O Globo
Combate ao crime organizado exige atuação coordenada de instituições fortalecidas e com competências bem definidas
A recente decisão do Conselho Superior
do Ministério
Público Federal (MPF) de criar o Grupo Nacional de Apoio ao
Enfrentamento ao Crime Organizado (Gaeco Nacional) suscita graves
questionamentos jurídicos e institucionais. Primeiramente, a proposta nem
sequer foi amplamente debatida com as forças de segurança pública e suas
associações. A medida — aprovada sem fundamentação legal e constitucional —
levanta dúvidas sobre sua legitimidade e eficácia.
A Constituição Federal, nos artigos 128 e 129, delimita as competências do Ministério Público, sem prever um órgão como o Gaeco Nacional. Criado por resolução do Conselho Superior do MPF, o grupo deveria ser submetido a uma lei específica. A ausência de base legal pode abrir margem a questionamentos judiciais futuros.

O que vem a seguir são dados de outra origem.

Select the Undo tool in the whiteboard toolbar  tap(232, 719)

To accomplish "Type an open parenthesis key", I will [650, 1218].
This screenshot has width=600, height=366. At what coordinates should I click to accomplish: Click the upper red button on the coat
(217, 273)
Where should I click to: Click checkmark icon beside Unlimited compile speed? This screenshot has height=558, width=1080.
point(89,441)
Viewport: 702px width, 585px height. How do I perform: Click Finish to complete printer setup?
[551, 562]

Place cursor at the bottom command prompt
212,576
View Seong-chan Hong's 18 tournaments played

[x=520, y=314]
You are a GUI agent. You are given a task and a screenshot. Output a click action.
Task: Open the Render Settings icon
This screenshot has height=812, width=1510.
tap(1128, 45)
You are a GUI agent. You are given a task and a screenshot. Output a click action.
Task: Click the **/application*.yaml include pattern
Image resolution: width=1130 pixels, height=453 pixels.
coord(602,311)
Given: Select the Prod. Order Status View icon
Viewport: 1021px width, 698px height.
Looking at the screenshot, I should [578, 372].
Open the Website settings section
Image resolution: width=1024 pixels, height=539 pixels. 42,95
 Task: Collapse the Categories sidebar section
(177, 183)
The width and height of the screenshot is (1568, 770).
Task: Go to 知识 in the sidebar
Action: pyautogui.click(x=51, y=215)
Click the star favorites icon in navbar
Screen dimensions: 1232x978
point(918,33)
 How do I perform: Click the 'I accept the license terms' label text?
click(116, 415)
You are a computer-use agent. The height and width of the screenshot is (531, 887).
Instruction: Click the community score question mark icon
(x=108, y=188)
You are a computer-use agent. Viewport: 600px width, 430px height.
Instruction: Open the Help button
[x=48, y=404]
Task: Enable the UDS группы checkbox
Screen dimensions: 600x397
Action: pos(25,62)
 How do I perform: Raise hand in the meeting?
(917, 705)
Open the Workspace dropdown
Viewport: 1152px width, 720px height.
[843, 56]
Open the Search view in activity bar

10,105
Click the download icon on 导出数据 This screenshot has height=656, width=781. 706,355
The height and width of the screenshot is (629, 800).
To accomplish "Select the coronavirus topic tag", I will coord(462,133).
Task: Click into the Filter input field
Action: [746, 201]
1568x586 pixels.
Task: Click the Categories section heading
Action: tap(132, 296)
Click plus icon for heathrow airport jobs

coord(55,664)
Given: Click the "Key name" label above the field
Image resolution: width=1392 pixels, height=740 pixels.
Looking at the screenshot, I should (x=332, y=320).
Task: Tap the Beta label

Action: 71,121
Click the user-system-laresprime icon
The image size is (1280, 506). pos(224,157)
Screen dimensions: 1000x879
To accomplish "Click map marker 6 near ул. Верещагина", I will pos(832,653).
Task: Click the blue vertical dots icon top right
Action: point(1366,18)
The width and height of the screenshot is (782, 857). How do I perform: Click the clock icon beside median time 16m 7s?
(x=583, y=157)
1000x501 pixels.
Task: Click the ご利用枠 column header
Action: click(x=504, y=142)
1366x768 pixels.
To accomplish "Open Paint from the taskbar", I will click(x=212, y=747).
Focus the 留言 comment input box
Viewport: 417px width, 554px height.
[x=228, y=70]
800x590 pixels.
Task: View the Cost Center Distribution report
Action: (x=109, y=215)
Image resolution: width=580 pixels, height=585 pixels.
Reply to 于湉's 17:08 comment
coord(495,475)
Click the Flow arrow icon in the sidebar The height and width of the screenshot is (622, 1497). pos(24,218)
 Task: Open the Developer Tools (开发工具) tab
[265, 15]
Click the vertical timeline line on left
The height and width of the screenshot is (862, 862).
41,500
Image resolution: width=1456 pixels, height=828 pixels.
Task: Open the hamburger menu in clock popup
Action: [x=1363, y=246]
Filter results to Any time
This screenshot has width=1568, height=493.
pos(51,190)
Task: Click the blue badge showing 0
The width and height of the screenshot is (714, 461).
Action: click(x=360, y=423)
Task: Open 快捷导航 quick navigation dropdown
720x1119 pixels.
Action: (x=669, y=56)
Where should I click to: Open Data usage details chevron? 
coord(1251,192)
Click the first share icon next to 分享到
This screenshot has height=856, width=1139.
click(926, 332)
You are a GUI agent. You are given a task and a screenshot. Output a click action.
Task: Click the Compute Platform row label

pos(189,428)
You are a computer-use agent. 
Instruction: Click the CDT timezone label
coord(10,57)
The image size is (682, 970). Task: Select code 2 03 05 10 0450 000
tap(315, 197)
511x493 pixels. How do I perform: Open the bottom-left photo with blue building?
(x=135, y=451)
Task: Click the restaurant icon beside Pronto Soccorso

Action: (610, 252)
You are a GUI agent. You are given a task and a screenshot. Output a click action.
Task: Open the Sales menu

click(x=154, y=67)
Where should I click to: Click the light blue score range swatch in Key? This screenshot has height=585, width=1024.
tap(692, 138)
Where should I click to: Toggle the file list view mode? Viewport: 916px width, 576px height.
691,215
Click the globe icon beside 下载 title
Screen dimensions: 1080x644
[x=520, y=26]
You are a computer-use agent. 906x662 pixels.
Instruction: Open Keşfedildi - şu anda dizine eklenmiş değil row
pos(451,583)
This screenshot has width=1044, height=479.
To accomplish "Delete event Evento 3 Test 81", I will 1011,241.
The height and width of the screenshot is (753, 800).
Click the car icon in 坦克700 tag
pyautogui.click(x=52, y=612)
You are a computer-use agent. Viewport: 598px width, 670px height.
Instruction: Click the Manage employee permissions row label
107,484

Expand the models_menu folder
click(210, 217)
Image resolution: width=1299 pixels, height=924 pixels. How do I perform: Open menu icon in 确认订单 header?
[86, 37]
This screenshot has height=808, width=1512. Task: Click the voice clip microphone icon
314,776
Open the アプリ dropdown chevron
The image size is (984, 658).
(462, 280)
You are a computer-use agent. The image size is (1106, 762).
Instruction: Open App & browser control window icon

O respeito à legalidade e ao devido
processo legislativo garante que mudanças estruturais respeitem os marcos
constitucionais. Um dos principais problemas do Gaeco Nacional é sua
operacionalização. O MPF não possui corpo técnico especializado em investigações
e dependeria da requisição de servidores de outras forças, como policiais
militares e rodoviários federais. Esse deslocamento fragiliza atividades
preventivas e ostensivas essenciais para a segurança pública.
A criação do Gaeco Nacional também amplia
o risco de investigações duplicadas. O Supremo Tribunal Federal já tomou
posição contra apurações paralelas sobre o mesmo fato, pois isso compromete a
eficiência da persecução penal e prejudica o direito de defesa. A duplicidade
também implica custos adicionais. Criar uma estrutura investigativa no MPF
desvia recursos que poderiam fortalecer a Polícia Federal (PF), uma instituição
consolidada e reconhecida por sua expertise.
A PF já sofre com contingenciamentos
orçamentários que impactam investigações em curso. Investir nela, em vez de
criar um órgão redundante, traria mais eficiência ao combate ao crime
organizado. Vale destacar que a PF apresenta índices de quase 85% de solução de
inquéritos, mas carece de recursos até para indenizações de sobreaviso de seus
policiais e não dispõe de indenização por periculosidade.
Mesmo reconhecida pela sociedade, a
carreira de delegado de Polícia Federal tem sido desvalorizada, tornando-se
menos atraente entre as carreiras jurídicas, o que representa um retrocesso.
O combate ao crime organizado exige
atuação coordenada de instituições fortalecidas, com competências bem
definidas. A PF já desempenha esse papel com excelência, não havendo
necessidade de sobreposição de funções.